ArtSeen
POIGNANCY ON VIEW Giosetta Fioroni: LArgento
On View
The Drawing CenterApril 6 – June 3, 2013
New York
Novelty consorts with nostalgia, fashioning the enchanted atmosphere that suffuses the Drawing Center’s latest exhibition, the expansive Giosetta Fioroni: L’Argento. Though L’Argento (Silver) marks Fioroni’s first solo exhibition in North America, its over 100 pieces from across six decades confer upon it the gravitas of a retrospective.
Fioroni’s signature silver enamel paint—whether pirouetting quicksilver or glowering gunmetal—unwinds along her canvases as if liberated from a massive skein, threading through everything from early flirtations with abstraction (1959 – 60) to the “silver period” (1963 – 1970) and the bleak but vibrant landscapes that then followed (1970 – 71). But all Fioroni’s works broker marriages between partners willfully opposed: Isolation weds companionship, mirth couples with desolation, intimacy with detachment.
Remarkably, the work that perhaps best captures Fioroni’s ability to expose these hidden partnerships and revel in their complexities is not a drawing but a story composed in childish scrawl. It unfolds a charmed tale in the precincts of a page. The fablette begins predictably, “C’era una volta..” (“Once upon a time…”), relating the tale of a girl (named Giosetta) with an “intense gaze” who, inspired by her mother’s puppet shows, would become an artist. Recounted in the passato remoto—the verb tense reserved for storytelling or unearthing the deep past—it seems our precocious storyteller is a prophetess.

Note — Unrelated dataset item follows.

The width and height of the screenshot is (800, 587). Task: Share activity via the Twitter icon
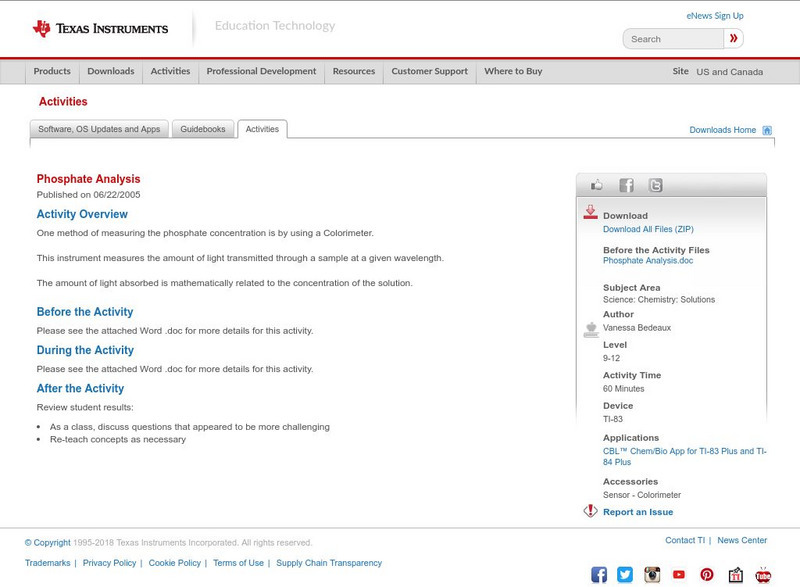654,184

But prolepsis is part performance; the narrative was crafted by Fioroni in 2000 at age 67. The autobiographical fable unsettles the boundaries of past and present, truth and fiction; though invention, it is more intimate than a dozen archival clippings. Fioroni, whose parents did stage marionette shows, studied theatre design herself. The influence of dramaturgy is noticeable: the characteristic perspective lines streaming across many of Fioroni’s compositions resemble set design drafts. For a 1968 exhibition in Rome, Fioroni replicated her bedroom, hired an actress to impersonate her and allowed visitors to peer at her doppelgänger through a spy hole—scenes from which are included in L’Argento as is “Home” (1969), a construction with multiple peepholes, ready to disclose its interior mysteries to the curious eye. Three films directed by Fioroni are screened downstairs.

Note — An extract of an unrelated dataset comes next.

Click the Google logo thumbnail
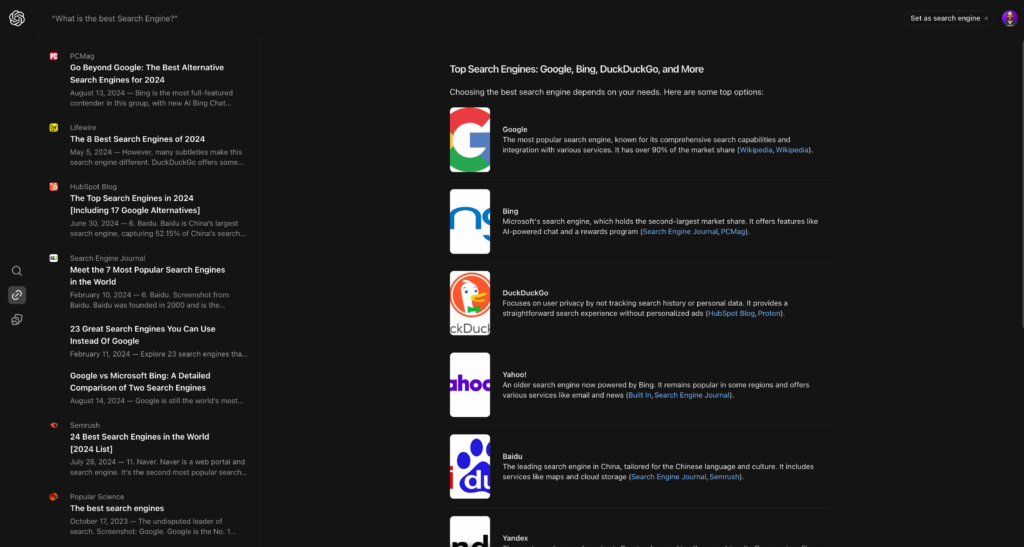The width and height of the screenshot is (1024, 547). (470, 140)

It is not simply the theatre but a preoccupation with its essential duality that enables Fioroni to create works tempering intensity with melancholic fragility. Creatures of doubleness—equivocation, ambiguity, paradox—create shimmering “realms of gold” within those silver canvases. Fioroni’s silver period drawings (featured in the Center’s main gallery) unfurl like a series of canvas treatises on the poignancies that attend our perpetual attempts to penetrate the umbrous realm of human fellowships—and the desolation that awaits every failure to do so.

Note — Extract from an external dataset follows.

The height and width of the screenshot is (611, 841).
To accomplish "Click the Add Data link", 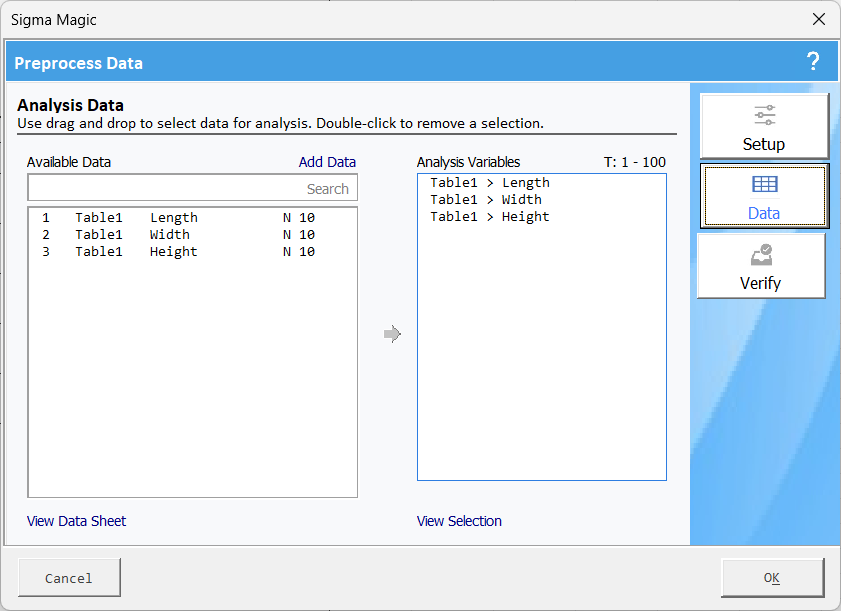I will pos(327,162).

Sometimes, Fioroni chooses children as her subjects, their backs turned to the viewer. “Lone Child” (1968) portrays a small boy clad in overalls, standing upon a single line that sputters and fails. He seems to gaze resolutely at something forever invisible to us; though we might strain, it is enduringly beyond our ken. The composition inspires a blend of yearning and despair that is never reconciled.
Fioroni’s accidental goddesses court intimacy and detachment differently. Though their faces fill canvases, familiarity is a fiction, one that Fioroni relentlessly insists upon whether through frames—like the telescope lens (forecasting the 1968 spy-hole) that both guides and limits our intimate glimpse of actress Elsa Martinelli—or with the graphite halo in “The Girlfriend” (1967), which hovers in outline around a girl’s head, transforming her into a cut-out who has lost her magazine backdrop.
Elsewhere, Fioroni’s Venetian and Roman landscapes muster the restrained beauty of an arctic spring. Economy of lines does not compromise strength—these works signify more by intimation than representation. In “Sailing in the Lagoon” (1971), the synecdoche of a quivering silver triangle embodies a wind-worn ship more fully than any detailed rendering could.
L’Argento bills Fioroni as an Italian Pop artist. Though she cultivated an aesthetic distinct from the unashamed superficiality associated with American Warholism during the harrowing years following World War II, the works on display transcend easy categorization. By the sheer force of laudable egotism, Fioroni makes forms old and new—theater and film—into mirrors that reflect and dispel chimeras of solitude, yearning. Fioroni’s art does not just communicate isolation; it comforts us with the reminder that it can be shared. And that is appealing enough to dispel nasty existentialism, if only for an afternoon.